Fischer blamed a deadly attack by a grizzly bear in Yellowstone Park on the fact that American “culture has jettisoned a biblical view” of animals, and called it a sign that God is punishing America: “God said a curse would fall on a land which turned its back on him, and one consequence would be more tragic deaths at the hands of predatory animals. The truly sad thing here is that we are bringing this curse upon ourselves.”
He later called for an open season on grizzlies in order to end the divine curse: “If it’s a choice between grizzlies and humans, the grizzlies have to go. And it’s time…God makes it clear in Scripture that deaths of people and livestock at the hands of savage beasts is a sign that the land is under a curse.

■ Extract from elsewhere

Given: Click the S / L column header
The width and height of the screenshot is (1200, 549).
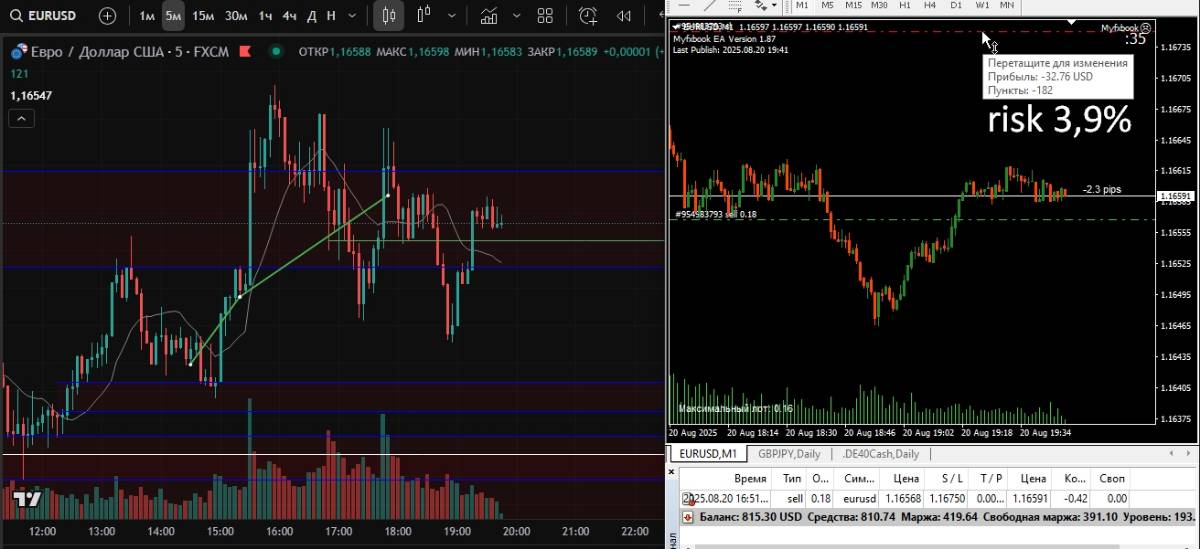Looking at the screenshot, I should pyautogui.click(x=952, y=479).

The tragic thing here is that we are bringing this curse upon ourselves.”
After the gray wolf was taken off the endangered species list, Fischer ecstatically tweeted that it was time to finish off the species: “Great news for all who want to reverse the biblical curse of predators: can now hunt wolves in Idaho!”
Conclusion
Prominent Republican leaders and conservative activists increasingly lend undeserved credibility to Fischer’s tirades against gays and lesbians, Muslims, progressives, members of the military and President Obama, reflecting the GOP’s embrace of the Right Wing’s escalating radicalism.
Fischer’s diatribes against religious freedom, minorities and the military should draw the attention of Americans who believe that such a figure does not deserve plaudits of candidates seeking to be our nation’s president. Voters deserve to know why leading Republicans are willing to visit and pay tribute to one of the most virulent, bigoted and incendiary leaders of today’s conservative movement.